Besides, statistics are only helpful to a degree – they can’t say what will specifically happen with your child. Every child is different and will respond to treatment in a different way.
However, we do know some things. We know that, overall, the prognosis of paediatric chordoma is better than that of adult chordoma.
Doctors are also aware more generally of which children with chordoma might do better or worse than others. There are certain factors which are known, to some degree, to influence the chance of recovery.
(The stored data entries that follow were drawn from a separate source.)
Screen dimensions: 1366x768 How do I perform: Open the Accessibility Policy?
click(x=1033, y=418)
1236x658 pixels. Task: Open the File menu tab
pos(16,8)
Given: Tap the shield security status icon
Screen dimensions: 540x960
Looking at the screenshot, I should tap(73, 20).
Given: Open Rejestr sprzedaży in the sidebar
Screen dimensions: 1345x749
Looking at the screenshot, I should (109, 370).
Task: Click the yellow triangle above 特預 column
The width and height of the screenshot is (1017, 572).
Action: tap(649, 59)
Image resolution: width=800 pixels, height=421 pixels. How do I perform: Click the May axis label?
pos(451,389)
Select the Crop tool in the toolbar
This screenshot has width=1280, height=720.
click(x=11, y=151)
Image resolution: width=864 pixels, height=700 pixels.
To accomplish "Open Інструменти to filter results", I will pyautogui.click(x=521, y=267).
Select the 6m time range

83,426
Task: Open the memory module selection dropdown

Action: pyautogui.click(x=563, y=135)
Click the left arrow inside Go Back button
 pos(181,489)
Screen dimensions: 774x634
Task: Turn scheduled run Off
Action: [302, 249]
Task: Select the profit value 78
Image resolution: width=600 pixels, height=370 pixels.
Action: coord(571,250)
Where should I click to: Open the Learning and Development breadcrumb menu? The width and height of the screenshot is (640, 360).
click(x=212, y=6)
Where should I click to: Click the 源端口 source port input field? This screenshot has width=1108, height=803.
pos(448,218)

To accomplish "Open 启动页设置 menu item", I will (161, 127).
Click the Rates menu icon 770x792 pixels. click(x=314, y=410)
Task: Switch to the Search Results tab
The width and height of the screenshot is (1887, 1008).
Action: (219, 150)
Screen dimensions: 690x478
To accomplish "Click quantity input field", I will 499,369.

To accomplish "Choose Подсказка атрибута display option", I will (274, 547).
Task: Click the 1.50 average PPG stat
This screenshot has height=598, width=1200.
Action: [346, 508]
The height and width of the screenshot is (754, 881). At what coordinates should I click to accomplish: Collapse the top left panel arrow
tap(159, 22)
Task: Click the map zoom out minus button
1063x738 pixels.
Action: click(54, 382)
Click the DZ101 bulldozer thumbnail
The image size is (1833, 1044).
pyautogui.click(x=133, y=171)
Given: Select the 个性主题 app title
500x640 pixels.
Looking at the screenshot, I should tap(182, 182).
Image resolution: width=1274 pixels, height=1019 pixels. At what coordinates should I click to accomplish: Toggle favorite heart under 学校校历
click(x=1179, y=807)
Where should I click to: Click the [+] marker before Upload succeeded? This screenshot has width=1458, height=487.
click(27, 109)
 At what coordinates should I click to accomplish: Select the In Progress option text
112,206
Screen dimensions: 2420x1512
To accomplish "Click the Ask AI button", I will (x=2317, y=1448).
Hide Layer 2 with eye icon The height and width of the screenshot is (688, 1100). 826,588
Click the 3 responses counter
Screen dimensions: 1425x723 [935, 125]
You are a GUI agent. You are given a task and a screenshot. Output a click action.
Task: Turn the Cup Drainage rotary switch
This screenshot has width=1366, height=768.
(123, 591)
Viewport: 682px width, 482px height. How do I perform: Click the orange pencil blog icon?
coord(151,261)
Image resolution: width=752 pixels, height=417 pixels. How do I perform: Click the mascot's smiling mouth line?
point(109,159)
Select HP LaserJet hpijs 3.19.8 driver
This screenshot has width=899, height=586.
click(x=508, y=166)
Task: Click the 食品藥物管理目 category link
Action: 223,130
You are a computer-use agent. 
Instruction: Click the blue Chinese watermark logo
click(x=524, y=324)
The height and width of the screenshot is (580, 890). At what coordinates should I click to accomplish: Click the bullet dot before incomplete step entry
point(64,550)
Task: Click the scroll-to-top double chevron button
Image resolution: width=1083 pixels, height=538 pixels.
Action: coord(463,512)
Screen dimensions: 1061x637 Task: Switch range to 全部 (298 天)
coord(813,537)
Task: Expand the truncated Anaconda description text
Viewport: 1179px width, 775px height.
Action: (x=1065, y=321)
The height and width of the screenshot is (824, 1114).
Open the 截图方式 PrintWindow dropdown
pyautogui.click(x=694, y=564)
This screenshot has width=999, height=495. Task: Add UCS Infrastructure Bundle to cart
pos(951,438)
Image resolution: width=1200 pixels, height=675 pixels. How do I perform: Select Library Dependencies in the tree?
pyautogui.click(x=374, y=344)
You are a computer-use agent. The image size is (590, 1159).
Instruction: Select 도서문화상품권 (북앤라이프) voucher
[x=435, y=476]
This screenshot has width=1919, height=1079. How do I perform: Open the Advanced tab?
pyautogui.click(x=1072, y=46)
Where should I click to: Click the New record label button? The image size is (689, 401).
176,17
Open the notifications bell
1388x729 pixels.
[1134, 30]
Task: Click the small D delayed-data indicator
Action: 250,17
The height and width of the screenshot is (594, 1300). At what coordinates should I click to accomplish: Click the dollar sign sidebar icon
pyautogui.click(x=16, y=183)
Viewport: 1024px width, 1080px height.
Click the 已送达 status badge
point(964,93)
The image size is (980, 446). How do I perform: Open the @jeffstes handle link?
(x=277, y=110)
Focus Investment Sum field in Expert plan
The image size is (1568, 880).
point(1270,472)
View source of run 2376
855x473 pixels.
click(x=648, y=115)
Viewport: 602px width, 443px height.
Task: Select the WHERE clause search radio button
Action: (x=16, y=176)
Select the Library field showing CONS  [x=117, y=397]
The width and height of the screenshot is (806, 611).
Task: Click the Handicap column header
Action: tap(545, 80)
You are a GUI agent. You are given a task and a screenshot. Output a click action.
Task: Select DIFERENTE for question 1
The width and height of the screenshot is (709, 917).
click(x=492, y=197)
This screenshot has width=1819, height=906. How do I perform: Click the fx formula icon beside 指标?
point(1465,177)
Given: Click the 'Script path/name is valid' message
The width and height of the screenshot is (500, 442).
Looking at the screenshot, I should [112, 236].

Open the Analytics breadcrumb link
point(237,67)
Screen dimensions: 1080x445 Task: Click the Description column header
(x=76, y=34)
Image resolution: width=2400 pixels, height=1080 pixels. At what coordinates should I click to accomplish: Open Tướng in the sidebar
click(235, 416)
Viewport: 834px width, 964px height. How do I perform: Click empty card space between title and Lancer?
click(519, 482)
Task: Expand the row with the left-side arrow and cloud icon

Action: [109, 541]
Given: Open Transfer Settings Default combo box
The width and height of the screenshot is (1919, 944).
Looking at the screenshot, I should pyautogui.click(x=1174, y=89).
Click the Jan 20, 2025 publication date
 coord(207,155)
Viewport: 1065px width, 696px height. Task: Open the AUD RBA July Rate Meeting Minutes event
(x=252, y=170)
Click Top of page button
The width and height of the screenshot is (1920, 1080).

These include:
- Type of chordoma – INI-1-negative chordomas (most of which are poorly differentiated and dedifferentiated chordoma) are generally more difficult to treat successfully than other types
- Age at diagnosis – the poorest outcomes are generally seen in children under 5 years of age
- The amount of cancer cells remaining following surgery – the removal of the cancer must be as complete as possible to improve the outcome
- Whether the cancer spreads elsewhere in the body – this is more common in children under 5 years of age
The above suggests that, unfortunately, children that develop chordoma under 5 years of age are less likely to do quite so well as older children. It is important, though, to remember that your child is an individual and may not necessarily follow the outcome expected.
As you walk this path and inevitable concerns and questions are raised in your mind, please speak to a member of the team caring for your child – they are there to give you advice, support and information to make the decisions needed.